Selected text:
════
From the code above, we can see that reconstructed forecasts from the
baseline predictions and attributions are within 0.1% of the original
forecasts, so additivity is verified.

## Advanced concepts

### Choosing an explainer

In this section, we outline the different explainers supported in
*neuralforecast*. Different algorithms will produce different
attribution scores, and so we must choose which applies best to our
scenario.

| Explainer              | Local/Global | Additivity Property | Speed     |
| ---------------------- | ------------ | ------------------- | --------- |
| Integrated Gradients   | Local        | Yes                 | Fast      |
| Shapley Value Sampling | Local        | Yes                 | Very slow |
| Input X Gradient       | Local        | No                  | Very fast |

**Notes:** - **Local/Global**: All explainers are local, because they
only explain how a specific input affects a specific forecast. -
**Additivity Property**: Whether the sum of the feature attributions and
baseline predictions result in the final forecast. - **Speed**: - Very
fast: Single gradient computation - Fast: Multiple gradient computations
(Integrated Gradients) - Medium: Multiple model evaluations - Slow: Many
model evaluations for sampling-based methods - Very Slow: Exponential
complexity in worst case (exact Shapley values)

#### Integrated Gradients

Integrated Gradients computes attributions by integrating gradients
along the straight-line path from a chosen baseline input (e.g., black
image, zero embedding) to the actual input. The method calculates the
path integral, which is approximated using a Riemann sum with typically
20-300 gradient computations. Learn more in the [original
paper](https://arxiv.org/pdf/1703.01365).
════
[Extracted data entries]
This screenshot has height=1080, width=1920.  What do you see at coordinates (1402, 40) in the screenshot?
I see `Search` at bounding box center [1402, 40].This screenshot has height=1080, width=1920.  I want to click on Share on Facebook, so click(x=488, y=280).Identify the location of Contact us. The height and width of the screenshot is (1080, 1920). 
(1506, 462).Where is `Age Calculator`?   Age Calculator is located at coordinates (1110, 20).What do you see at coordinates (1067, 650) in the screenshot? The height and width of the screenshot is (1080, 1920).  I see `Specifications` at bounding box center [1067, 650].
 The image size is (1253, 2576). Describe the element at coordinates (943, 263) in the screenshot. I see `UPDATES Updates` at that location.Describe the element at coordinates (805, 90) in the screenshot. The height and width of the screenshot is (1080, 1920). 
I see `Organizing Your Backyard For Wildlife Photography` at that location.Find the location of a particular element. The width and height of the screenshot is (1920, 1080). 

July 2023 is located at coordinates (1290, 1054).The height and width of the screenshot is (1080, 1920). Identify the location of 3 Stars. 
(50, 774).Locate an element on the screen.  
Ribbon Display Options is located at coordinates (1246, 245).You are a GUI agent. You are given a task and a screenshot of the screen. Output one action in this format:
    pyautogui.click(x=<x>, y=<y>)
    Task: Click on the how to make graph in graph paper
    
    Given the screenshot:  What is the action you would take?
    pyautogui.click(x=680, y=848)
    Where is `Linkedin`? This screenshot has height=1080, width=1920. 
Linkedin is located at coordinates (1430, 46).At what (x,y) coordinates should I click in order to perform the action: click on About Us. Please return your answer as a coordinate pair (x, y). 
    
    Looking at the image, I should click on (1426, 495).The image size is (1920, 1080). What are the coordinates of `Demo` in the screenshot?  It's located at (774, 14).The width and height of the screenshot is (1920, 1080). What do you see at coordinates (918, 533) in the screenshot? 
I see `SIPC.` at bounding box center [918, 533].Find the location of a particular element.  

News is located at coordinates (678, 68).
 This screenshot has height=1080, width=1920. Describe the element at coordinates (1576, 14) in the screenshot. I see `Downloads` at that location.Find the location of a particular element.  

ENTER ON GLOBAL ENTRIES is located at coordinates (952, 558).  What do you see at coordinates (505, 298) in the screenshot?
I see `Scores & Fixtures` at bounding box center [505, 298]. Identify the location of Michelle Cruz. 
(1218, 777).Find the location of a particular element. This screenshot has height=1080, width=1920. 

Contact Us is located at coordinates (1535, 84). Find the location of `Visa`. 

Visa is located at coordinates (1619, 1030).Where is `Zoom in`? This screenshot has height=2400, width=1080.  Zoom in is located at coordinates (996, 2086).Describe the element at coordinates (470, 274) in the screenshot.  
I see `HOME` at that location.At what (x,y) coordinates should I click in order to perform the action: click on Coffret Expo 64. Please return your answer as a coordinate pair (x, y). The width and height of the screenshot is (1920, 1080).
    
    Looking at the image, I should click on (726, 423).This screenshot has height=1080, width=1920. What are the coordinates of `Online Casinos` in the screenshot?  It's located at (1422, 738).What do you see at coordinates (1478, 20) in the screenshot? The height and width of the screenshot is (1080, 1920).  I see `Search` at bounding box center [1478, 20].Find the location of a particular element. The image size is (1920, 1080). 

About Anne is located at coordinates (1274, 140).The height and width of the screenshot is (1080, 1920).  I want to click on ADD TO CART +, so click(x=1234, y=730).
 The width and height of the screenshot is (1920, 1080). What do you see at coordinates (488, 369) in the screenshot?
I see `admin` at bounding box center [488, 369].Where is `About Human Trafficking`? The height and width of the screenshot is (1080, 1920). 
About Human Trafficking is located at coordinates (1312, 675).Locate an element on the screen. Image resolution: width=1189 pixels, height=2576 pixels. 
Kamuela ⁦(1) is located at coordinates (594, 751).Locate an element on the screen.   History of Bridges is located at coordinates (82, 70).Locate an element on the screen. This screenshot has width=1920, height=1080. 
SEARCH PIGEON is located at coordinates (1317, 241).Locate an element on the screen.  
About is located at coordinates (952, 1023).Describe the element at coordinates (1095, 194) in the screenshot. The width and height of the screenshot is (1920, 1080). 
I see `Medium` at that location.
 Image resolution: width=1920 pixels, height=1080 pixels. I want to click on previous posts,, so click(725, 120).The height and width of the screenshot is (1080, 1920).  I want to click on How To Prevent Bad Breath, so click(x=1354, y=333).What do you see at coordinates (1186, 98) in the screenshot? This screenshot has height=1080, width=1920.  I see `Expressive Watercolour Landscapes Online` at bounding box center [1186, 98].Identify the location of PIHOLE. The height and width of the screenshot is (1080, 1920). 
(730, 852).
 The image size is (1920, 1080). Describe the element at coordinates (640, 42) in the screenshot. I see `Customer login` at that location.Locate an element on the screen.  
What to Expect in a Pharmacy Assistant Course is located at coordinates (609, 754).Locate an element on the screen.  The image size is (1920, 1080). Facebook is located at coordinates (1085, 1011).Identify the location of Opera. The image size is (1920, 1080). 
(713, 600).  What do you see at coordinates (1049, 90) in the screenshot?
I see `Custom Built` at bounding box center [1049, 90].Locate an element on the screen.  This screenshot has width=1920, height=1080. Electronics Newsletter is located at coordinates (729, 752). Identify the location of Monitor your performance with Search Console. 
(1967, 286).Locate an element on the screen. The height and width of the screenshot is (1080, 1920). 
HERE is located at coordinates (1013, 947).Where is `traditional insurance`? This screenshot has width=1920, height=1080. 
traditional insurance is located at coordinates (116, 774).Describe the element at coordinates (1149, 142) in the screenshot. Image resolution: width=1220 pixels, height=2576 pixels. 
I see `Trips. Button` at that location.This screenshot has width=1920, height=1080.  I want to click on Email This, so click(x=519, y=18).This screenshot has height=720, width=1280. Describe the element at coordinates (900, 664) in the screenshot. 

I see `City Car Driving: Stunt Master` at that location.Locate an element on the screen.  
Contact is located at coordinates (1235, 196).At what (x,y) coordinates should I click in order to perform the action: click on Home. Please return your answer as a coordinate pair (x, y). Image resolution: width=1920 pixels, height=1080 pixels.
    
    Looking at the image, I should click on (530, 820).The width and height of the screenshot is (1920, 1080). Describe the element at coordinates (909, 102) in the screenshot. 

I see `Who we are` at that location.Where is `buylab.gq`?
════
Requirement 1: Rewrite the part of the passage on choosing an explainer that opens with the words containing "#### Integrated Gradients" and closes with "paper](https://arxiv.org/pdf/1703.01365).", putting "trapezoidal sum" in place of "Riemann sum".
Requirement 2: According to the passage on choosing an explainer, how many gradient computations does Integrated Gradients typically use to approximate the path integral?
Answer from the text alone, without drawing on the items.

Task solution 1:
#### Integrated Gradients

Integrated Gradients computes attributions by integrating gradients
along the straight-line path from a chosen baseline input (e.g., black
image, zero embedding) to the actual input. The method calculates the
path integral, which is approximated using a trapezoidal sum with typically
20-300 gradient computations. Learn more in the [original
paper](https://arxiv.org/pdf/1703.01365).

Task solution 2: Typically 20-300 gradient computations.